Re: A couple serious errors

From
Tom Lane
Date:
Mike Richards <mrmikerich@gmail.com> writes:
> Over the past couple days I started seeing errors like this in my server logs:
> WARNING:  terminating connection because of crash of another server process

This is a consequence of an earlier failure --- tell us about what
happened just before that.

> Then tonight I started getting one like this:
> FATAL:  semctl(0, 0, SETVAL, 0) failed: Identifier removed

I'm thinking that you've got hardware problems (bad RAM).  There isn't
any way that Postgres would delete its semaphores during normal
operation.

            regards, tom lane

Re: A couple serious errors

From
Mike Richards
Date:
On Thu, 18 Nov 2004 10:17:21 -0500, Tom Lane <tgl@sss.pgh.pa.us> wrote:
> Mike Richards <mrmikerich@gmail.com> writes:
> > Over the past couple days I started seeing errors like this in my server logs:
> > WARNING:  terminating connection because of crash of another server process
>
> This is a consequence of an earlier failure --- tell us about what
> happened just before that.

Ok, it just happened again, and this is what showed up in the log just before:

PANIC:  XX000: stuck spinlock (0x4035a0a0) detected at lwlock.c:242
LOCATION:  s_lock_stuck, s_lock.c:36
LOG:  00000: server process (PID 13804) was terminated by signal 6
LOCATION:  LogChildExit, postmaster.c:2087
LOG:  00000: terminating any other active server processes
LOCATION:  CleanupProc, postmaster.c:2008

Earlier in the night, however, it also crashed and this is what preceded it:

LOG:  00000: server process (PID 20195) was terminated by signal 11
LOCATION:  LogChildExit, postmaster.c:2087
LOG:  00000: terminating any other active server processes
LOCATION:  CleanupProc, postmaster.c:2008

I don't know if it's relevant, but Postgres does bring itself back up
after the crash:

LOG:  00000: all server processes terminated; reinitializing
LOCATION:  reaper, postmaster.c:1920
LOG:  00000: database system was interrupted at 2004-11-18 15:06:58 GMT

It'll probably crash again in 3-4 hours; if I get any more info I'll pass it on.

>
> > Then tonight I started getting one like this:
> > FATAL:  semctl(0, 0, SETVAL, 0) failed: Identifier removed
>
> I'm thinking that you've got hardware problems (bad RAM).  There isn't
> any way that Postgres would delete its semaphores during normal
> operation.

Re: A couple serious errors

From
Tom Lane
Date:
Mike Richards <mrmikerich@gmail.com> writes:
> PANIC:  XX000: stuck spinlock (0x4035a0a0) detected at lwlock.c:242
> ...
> LOG:  00000: server process (PID 20195) was terminated by signal 11
> ...
> FATAL:  semctl(0, 0, SETVAL, 0) failed: Identifier removed

If you were getting just one of these then I might think you'd come
across a previously unknown PG bug.  Given the variety of failure modes,
though, I'm strongly inclined to suspect that the common root cause is
flaky RAM.  Time to get out memtest86 or some such tool.

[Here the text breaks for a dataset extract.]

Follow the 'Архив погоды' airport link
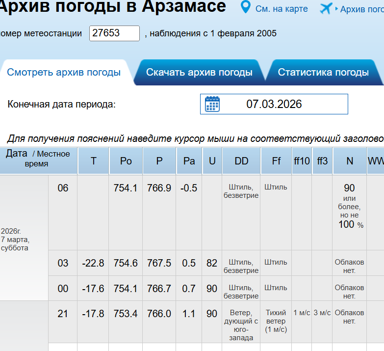Viewport: 384px width, 351px height. pos(362,9)
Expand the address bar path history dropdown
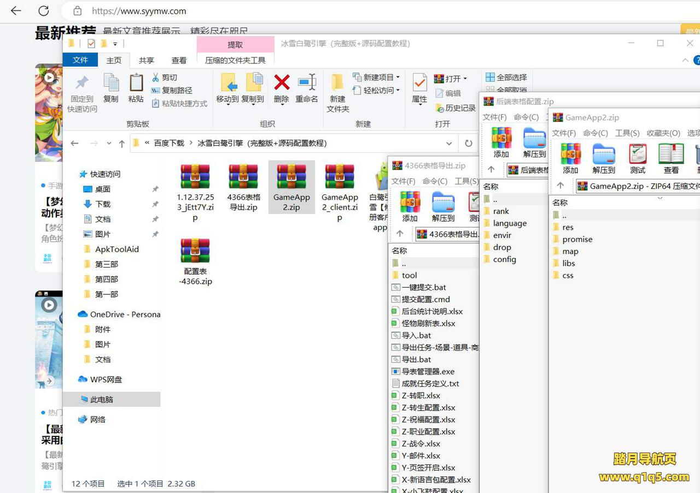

            regards, tom lane

Re: A couple serious errors

From
Mike Richards
Date:
On Thu, 18 Nov 2004 10:56:59 -0500, Tom Lane <tgl@sss.pgh.pa.us> wrote:
> Mike Richards <mrmikerich@gmail.com> writes:
> > PANIC:  XX000: stuck spinlock (0x4035a0a0) detected at lwlock.c:242
> > ...
> > LOG:  00000: server process (PID 20195) was terminated by signal 11
> > ...
> > FATAL:  semctl(0, 0, SETVAL, 0) failed: Identifier removed
>
> If you were getting just one of these then I might think you'd come
> across a previously unknown PG bug.  Given the variety of failure modes,
> though, I'm strongly inclined to suspect that the common root cause is
> flaky RAM.  Time to get out memtest86 or some such tool.

Here's one more data point. This happens consistently when I try to
run pg_dumpall (always at the same location):

ERROR:  XX000: cache lookup failed for attribute 8 of relation 16390
LOCATION:  get_rte_attribute_type, parse_relation.c:1573
STATEMENT:  SELECT i.indexrelid as indexreloid, coalesce(c.conname,
t.relname) as indexrelname, pg_catalog.pg_get_indexdef(i.indexrelid)
as indexdef, i.indkey, i.indisclustered, t.relnatts as indnkeys,
coalesce(c.contype, '0') as contype, coalesce(c.oid, '0') as conoid
FROM pg_catalog.pg_index i JOIN pg_catalog.pg_class t ON (t.oid =
i.indexrelid) LEFT JOIN pg_catalog.pg_depend d ON (d.classid =
t.tableoid AND d.objid = t.oid AND d.deptype = 'i') LEFT JOIN
pg_catalog.pg_constraint c ON (d.refclassid = c.tableoid AND
d.refobjid = c.oid) WHERE i.indrelid = '95585'::pg_catalog.oid ORDER
BY indexrelname
LOG:  08P01: unexpected EOF on client connection
LOCATION:  SocketBackend, postgres.c:281